35 messages · Page 1 of 1 (latest)
First part is hardware requirements and whether a model need to be fine tuned. You can eliminate a lot of models just by those two questions.
thats not what im asking about
i need to make something that can help decide which model to use for my api
@stoic cedar , i assume you are trying to build a hybrid application, where you would like to take decision upfront which model to be invoked.
Would like to know, what's your criteria for the selection. is it token length or specific entities in the text or any other rule you have in mind.
you pretty much want to do the same thing as openAis gpt4 ,their gpt4 is made of a lot of models, each has a profound expertise in a field,depending the input prompt ...
GPT4 kept the model secret to avoid competition, now the secret is out!
thats not a simple function, its gonna be a groundbreaking tool thatll help you pivot between llms
and have each llms best at something specific
Basically, function will take in a prompt, decide of the task is complicated or easy, whether or not it needs internet access ( I have a function to do that already ), or whether or not it should use an uncensored model.
but why are you selecting models based on prompt? It takes a long time to load and warm up models
i assume you didnt read or look at anything i said or sent
this should say enough on why
I did, it just doesn't make sense
no need to be rude.
toggling between functions/actions, ok I get that. But swapping between entire models is a costly thing, especially as an API. Unless you're attempting what the other person said, creating your own chatGPT "app" library
well u both are right , using the better model is always best for example gpt4
this would be useful when you have smaller open source models that are finetuned to do something
or if you like decided that a input doesnt need gpt 4 so you settle for a low level model
they cookin smth alright ?
XD
for that itll depend entirely on how complex of a task it is for you to use gpt4
then setup like a metric to measure
it
im not self hosting the models
Why not?
It would reduce the latency and offers you more control over just having an API wrapper like the people at HumaneAI pin or Rabbit R1
they cooking, but is the heat on too high?

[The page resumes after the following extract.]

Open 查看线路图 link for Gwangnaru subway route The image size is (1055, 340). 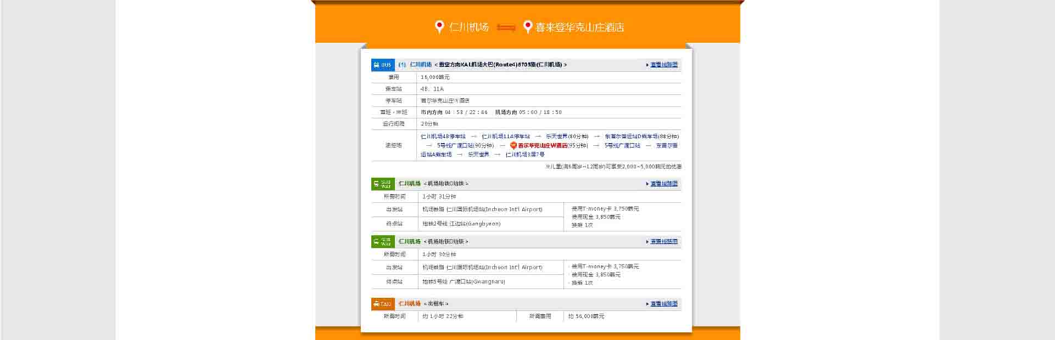point(664,241)
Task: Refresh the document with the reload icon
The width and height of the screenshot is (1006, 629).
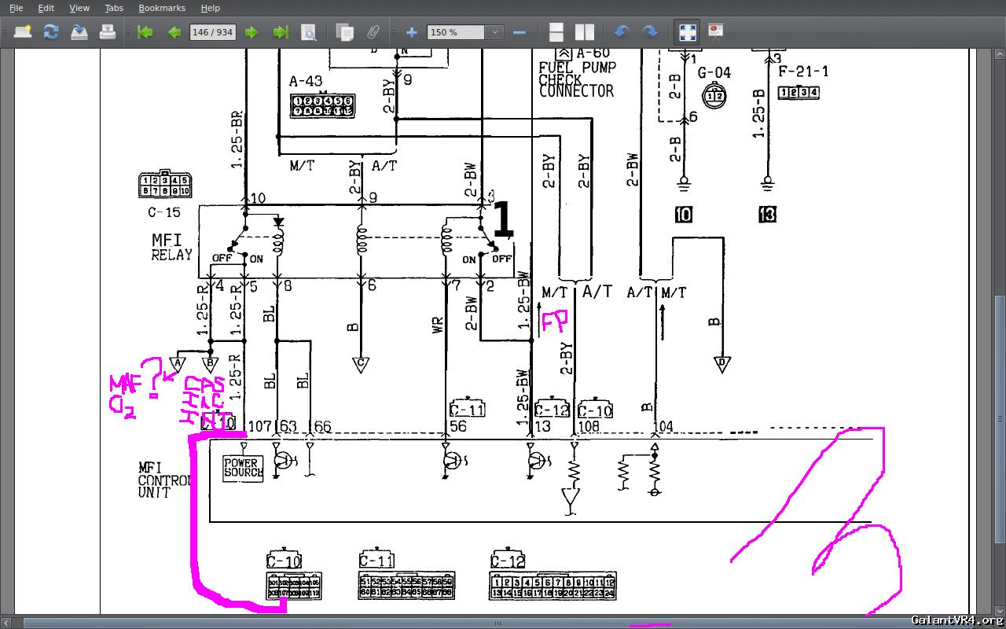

I don't have the resources
also you can't self host claude 3 opus or gpt 4
Proprietary models not withstanding, self hosting models is a good idea because you can exercise control. This sounds better like a hobby project, but not something to invest resources for as a full business. Lots of competition and open alternatives.
Seems like it's relevant to ask what the goal of having this router capability actually is intended to achieve. at the frontier, all the proprietary options are going to give you effectively the same performance and you could probably just choose at random. On the other hand, if you have a set of sample data that matches what would be the ultimate usecase, you could build up a dataset where the optimal preference is labeled and then maybe do something like a finetune of flan t5 small to decide on.
well 1. it is way cheaper to use llama 3 8b than claude 3 opus
2. it's cheaper for my users that like to chat and use the ai for normal things
3. I can create a dataset
Something I've done as a simple way to approach this type of thing is to present it to the user. It may not make sense in your case but, as an example, on the UI I have a selector the user can click if they want to toggle between chat, zero-shot task completion, or continued generation. Doing it that way, the user is going to build out the dataset on your behalf and if you wanted to automate the task switching later you'd have the ground truth's based on their behaviors. AS to the question of model switching itself, this is technically what OpenAI is currently doing in their chat interace today. They let the user switch models at any point in the conversation. And you can bet that they're tracking every time a user does that so they can identify the model weakpoints.